BU Unveils Dramatic, Fossil Fuel–Free Center for Computing & Data Sciences
Mayor Wu hails collaborative relationship with BU at ribbon cutting, says new building should be a model for other cities across the country
The coolest building in Boston is almost ready to get to work.
City and University leaders cut a ribbon Thursday afternoon for the ceremonial opening of Boston University’s Center for Computing & Data Sciences, an architectural showpiece and a shining example of sustainable design that will be the home of cutting-edge research and learning when it opens in late January after more than a decade of planning and three years of construction.
“We are in a data-driven revolution, and Boston University is committed to leading in this revolution,” BU President Robert A. Brown said from the building’s centerpiece grand staircase, “and to bringing computing and data science into all of our academic disciplines, not only to build applications, but to shape its ethical use in those applications.”
They will do it in what Jean Morrison, University provost and chief academic officer, called “a truly remarkable building.” The center, at 665 Commonwealth Ave., is 100 percent fossil fuel–free, the most environmentally sustainable, energy-efficient structure BU has ever built, and one of the greenest buildings in all of New England. It is heated and cooled using 31 geothermal wells drilled 1,500 feet underground.
Boston Mayor Michelle Wu seemed moved by the center’s carbon-neutral status. “I hope this building is an example of how each one of us, each institution, each community, each individual—can have an impact on what feels often like a pretty big and daunting set of challenges ahead of us,” she said.
“To have one of our very large buildings very plainly saying that not only can we make it work, not only is the technology there, but we are going to prove it and live it and have a place where you can feel it and experience it—that is so powerful,” Wu said, “and we hope to take this example and replicate it” across the city.
I hope this building is an example of how each one of us, each institution, each community, each individual—can have an impact on what feels often like a pretty big and daunting set of challenges ahead of us.
The opening of the center, which happened on a clear late afternoon that allowed the building’s reflective exterior to shine, “is a critical milestone for the University and indeed for our lives,” added Ahmass Fakahany (Questrom’79), chair of the BU Board of Trustees.

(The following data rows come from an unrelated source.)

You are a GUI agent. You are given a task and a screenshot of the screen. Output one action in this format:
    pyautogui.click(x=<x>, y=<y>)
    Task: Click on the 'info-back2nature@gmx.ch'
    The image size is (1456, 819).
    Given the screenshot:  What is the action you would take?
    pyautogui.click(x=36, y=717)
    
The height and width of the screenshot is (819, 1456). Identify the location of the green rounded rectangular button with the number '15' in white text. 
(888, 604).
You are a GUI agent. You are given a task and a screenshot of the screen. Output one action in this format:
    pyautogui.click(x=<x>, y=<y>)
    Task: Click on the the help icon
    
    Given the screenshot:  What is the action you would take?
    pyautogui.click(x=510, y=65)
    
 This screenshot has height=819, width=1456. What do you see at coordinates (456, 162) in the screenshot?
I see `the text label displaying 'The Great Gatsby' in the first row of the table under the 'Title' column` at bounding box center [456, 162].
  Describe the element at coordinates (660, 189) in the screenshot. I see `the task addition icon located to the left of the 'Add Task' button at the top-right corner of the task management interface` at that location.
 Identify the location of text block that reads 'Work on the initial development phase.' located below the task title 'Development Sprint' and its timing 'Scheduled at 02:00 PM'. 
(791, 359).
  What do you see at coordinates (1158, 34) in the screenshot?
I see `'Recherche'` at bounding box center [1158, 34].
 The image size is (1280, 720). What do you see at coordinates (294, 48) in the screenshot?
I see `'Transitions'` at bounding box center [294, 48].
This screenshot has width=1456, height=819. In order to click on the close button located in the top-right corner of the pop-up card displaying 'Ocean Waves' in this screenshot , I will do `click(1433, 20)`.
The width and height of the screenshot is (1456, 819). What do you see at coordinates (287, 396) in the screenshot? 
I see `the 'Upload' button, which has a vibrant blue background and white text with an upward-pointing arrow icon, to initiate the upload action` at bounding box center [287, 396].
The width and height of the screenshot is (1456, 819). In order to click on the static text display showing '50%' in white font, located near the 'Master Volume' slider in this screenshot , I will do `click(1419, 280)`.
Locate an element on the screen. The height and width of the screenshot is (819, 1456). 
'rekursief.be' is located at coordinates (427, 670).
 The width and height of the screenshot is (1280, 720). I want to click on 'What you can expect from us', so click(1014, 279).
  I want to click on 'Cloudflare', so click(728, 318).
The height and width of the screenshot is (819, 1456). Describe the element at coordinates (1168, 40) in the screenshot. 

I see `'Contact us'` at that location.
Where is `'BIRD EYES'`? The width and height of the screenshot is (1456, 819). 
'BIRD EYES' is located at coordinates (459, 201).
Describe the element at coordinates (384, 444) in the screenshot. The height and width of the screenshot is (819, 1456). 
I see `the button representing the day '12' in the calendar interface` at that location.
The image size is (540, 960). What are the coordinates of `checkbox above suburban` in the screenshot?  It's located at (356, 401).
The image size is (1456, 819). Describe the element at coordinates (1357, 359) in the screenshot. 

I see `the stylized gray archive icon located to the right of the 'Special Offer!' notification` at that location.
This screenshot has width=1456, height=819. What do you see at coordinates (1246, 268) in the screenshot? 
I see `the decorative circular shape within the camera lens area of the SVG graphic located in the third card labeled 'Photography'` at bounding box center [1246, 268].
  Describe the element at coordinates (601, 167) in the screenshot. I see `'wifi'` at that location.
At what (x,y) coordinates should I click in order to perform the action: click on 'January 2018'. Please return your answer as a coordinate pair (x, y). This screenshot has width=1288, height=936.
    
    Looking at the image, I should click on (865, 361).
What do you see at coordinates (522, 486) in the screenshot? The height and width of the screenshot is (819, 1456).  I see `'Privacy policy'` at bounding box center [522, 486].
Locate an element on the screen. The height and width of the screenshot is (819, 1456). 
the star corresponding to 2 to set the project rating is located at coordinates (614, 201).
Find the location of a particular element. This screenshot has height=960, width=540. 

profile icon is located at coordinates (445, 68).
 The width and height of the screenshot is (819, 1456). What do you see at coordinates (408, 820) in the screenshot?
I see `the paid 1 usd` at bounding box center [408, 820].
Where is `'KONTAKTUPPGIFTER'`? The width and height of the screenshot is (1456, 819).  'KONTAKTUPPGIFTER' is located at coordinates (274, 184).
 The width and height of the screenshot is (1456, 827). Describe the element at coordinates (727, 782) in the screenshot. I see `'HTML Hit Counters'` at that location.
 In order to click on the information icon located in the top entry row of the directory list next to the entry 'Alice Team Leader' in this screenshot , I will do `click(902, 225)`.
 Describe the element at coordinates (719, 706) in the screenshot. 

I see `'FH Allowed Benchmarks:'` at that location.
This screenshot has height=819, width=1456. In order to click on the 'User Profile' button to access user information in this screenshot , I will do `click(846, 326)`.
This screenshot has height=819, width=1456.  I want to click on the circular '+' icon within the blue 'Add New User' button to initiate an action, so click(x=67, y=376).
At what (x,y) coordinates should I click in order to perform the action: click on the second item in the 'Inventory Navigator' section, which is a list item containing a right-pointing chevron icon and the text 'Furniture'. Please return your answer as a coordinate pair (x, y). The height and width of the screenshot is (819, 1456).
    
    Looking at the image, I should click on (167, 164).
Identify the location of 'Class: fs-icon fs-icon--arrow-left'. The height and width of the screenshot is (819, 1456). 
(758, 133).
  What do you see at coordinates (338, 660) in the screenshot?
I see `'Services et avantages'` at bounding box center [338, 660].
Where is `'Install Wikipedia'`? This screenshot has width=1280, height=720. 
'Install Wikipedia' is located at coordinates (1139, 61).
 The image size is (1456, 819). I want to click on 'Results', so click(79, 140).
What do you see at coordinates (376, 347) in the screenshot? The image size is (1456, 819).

Designed by KPMB Architects in Toronto to serve BU’s sustainability goals, and built by Suffolk Construction, the $305 million center is 19 stories (or 305 feet) tall and has nearly 350,000 square feet of floor space. What most people talk about is its unusual and controversial profile of cantilevered sections rising above the campus and the Charles River like a giant stack of books (BU leadership’s preference) or a precarious game of Jenga (everyone else’s).
“It’s just not a Boston building. It’s out there. It calls attention to itself,” Luigi LaRocca, KPMB founding principal and project manager, told BU Today.
Wu said she’s delighted with the design, though she joked that after passing the building on Storrow Drive recently while driving with her family, her children “are quite disappointed with the architecture of our house.”
The most meaningful activity around the building, of course, will be the research and learning happening inside. As Azer Bestavros, associate provost for computing and data sciences, detailed in an essay for BU Today, the Faculty of Computing & Data Sciences will work to use cutting-edge technology to build a better, more equitable world through learning and collaboration that crosses boundaries between disciplines.
The building is designed to enable that interdisciplinary approach, with plenty of open space for collaboration: public spaces on the lowest floors, including the striking grand staircase where the ceremony was held; classrooms and labs for the College of Arts & Sciences mathematics and statistics and computer science departments in the middle floors; and modern, flexible spaces for the Rafik B. Hariri Institute for Computing and Computational Science & Engineering and the Faculty of Computing & Data Sciences on the upper floors. It will also house associated programs, such as the BU SPARK! entrepreneur incubator.
Brown, Wu, Fakahany, Morrison, and Bestavros cut the ceremonial ribbon along with Kenzie Bok, a Boston city councilor, and Stan Sclaroff, dean of Arts & Sciences. They were joined for the ceremony and a reception by several hundred guests, including many BU trustees, faculty and students, city officials, and representatives of area businesses.
The center was built (watch a slideshow) on a BU-owned parcel at the corner of Granby Street and Comm Ave that was formerly a parking lot, and before that, a Burger King. It is sure to take a prominent place among the city’s architectural greatest hits, such as the Custom House Tower and old and new John Hancock buildings—although, in terms of style, it stands with more recent landmarks like the Leonard P. Zakim Bunker Hill Memorial Bridge and the Institute of Contemporary Art/Boston.
Its outer surfaces of glass and steel are carefully designed to provide a startling-at-times show, whether in sunlight or lit up from within at night, but are also designed to limit direct sunlight entering the building and support sustainability goals.
The ribbon-cutting ceremony also included a touch of cross–Charles River rivalry. “You can’t miss it on the skyline,” Fakahany said, drawing laughter and applause when he added, “Harvard and MIT get to enjoy it every morning with their coffee.”